O preconceito precede o Oscar. Quando da indicação da pequena Quvenzhané ao Oscar por sua atuação emBeasts of the southern wild (aqui conhecido como “Indomável Sonhadora”), pareceu impossível para a imprensa americana pronunciar o nome dela. Entendo que é um nome difícil, mas também não é, por exemplo, “Schwarzenegger” ou “Wasikowska”, “Wachowski” e outros tantos famosos em Hollywood? A diferença está na cor da pele. Eu acredito que o grande desinteresse da imprensa em aprender a pronúncia é um problema racial em que o nome, aquilo que nos dá individualidade, se torna menos importante. E é necessário falar disso porque é exatamente a desumanização da pessoa negra que torna possível a violência e o desrespeito com a qual a sociedade tratou Quvenzhané na noite do Oscar.

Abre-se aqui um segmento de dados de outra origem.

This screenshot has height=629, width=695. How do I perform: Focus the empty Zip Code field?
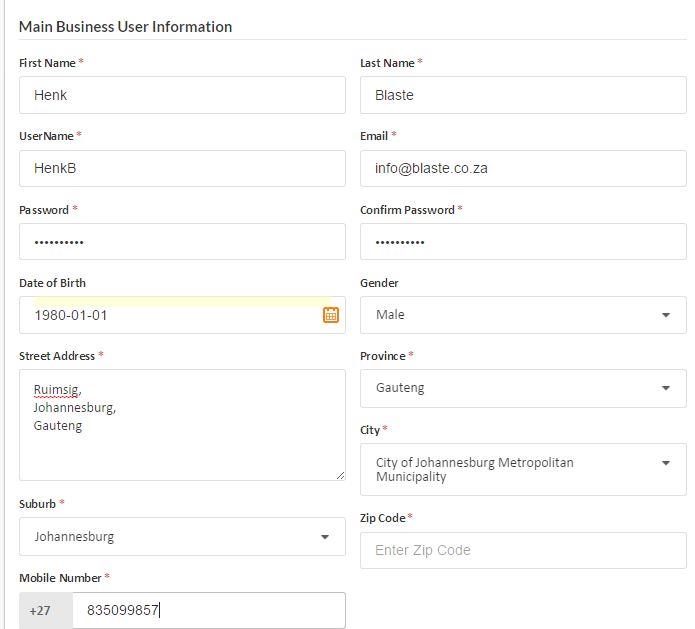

A premiação, marcada pelas piadas misóginas, foi especialmente cruel com Quvenzhané Wallis. No palco da premiação, o apresentador Setch Macfarlane resolveu fazer uma piadinha sobre a idade dela. Compreensível, já que ela é a mais jovem indicada ao prêmio. O problema é que a piada não parou por aí, veja por si mesmo:
“Então, deixe-me falar para aqueles de vocês que foram indicados para um prêmio… então, você foi indicado para um Oscar, algo que uma criança de nove anos pode fazer! Ela é adorável, Quvenzhane. Ela falou para mim nos bastidores: “Eu realmente espero não perder para aquela velhinha, a Jennifer Lawrence”. Para dar uma idéia do quão jovem ela é, faltam 16 anos para ela se tornar muito velha para o Clooney.”
Ao apresentar uma criança de nove anos de idade, presente no evento, trajando uma bolsinha de cachorrinho, o apresentador fez uma piada que envolve sexualização, e, portanto pedofilia. Sim, pode parecer que a piada era contra o George Clooney, mas na verdade a maior vítima foi Quvenzhané. E isso foi dito para uma platéia mundial. Todo mundo viu e muita gente não observou esse aspecto da piadinha, sabe por quê? Porque ela é negra. A naturalização das ofensas contra as pessoas negras é um fato. E isso ficará claro com o ocorrido no twitter na mesma noite, já que Macfarlane não estava sozinho contra Quvenzhané, ela também foi alvo de uma piada do canal “The Onion”. E aqui eu preciso ser bem enfática ao dizer que uma piada não isenta ninguém de ser preconceituoso, babaca e/ou criminoso. A injúria foi tão absurda que arrisco dizer que é passível de processo. O tweet foi:
“Todo mundo parece ter medo de dizer isso, mas a Wallis é uma espécie de cunt”.
Cunt, em tradução literal é uma adjetivo chulo para vagina. E é usado como xingamento, portanto um termo misógino. Digamos que a significação varia de contexto, mas normalmente se aproxima muito do Bitch (puta, vadia, piranha), só que com um grau de misoginia ainda maior. Então, vamos voltar um pouco no tempo… Quando Chlöe Moretz, uma criança branca, fez o papel de Hit-girl no filme Kick Ass, ela usou o termo “cunt”. E as críticas surgiram de todos os lugares, afirmando não ser responsável expor uma criança à esse tipo de vocabulário. Porém, quando uma criança negra é agredida pelo mesmo termo, a reação não é imediata, as pessoas dizem que é apenas uma piada. A diferença de tratamento é evidente: Muitas pessoas que criticaram a atitude do The Onion sofreram retaliação por parte de comediantes, usuários do twitter, e pasme, até mesmo feministas (brancas).
O caso Quvenzhané Wallis evidencia a hipersexualização da mulher/menina negra, a coisificação, a objetificação da pessoa negra, o desrespeito da mídia com as mulheres negras que alcançam o sucesso em suas carreiras, e também nos mostra como as crianças negras são expostas à violência psicológica e verbal e tudo isso de forma naturalizada.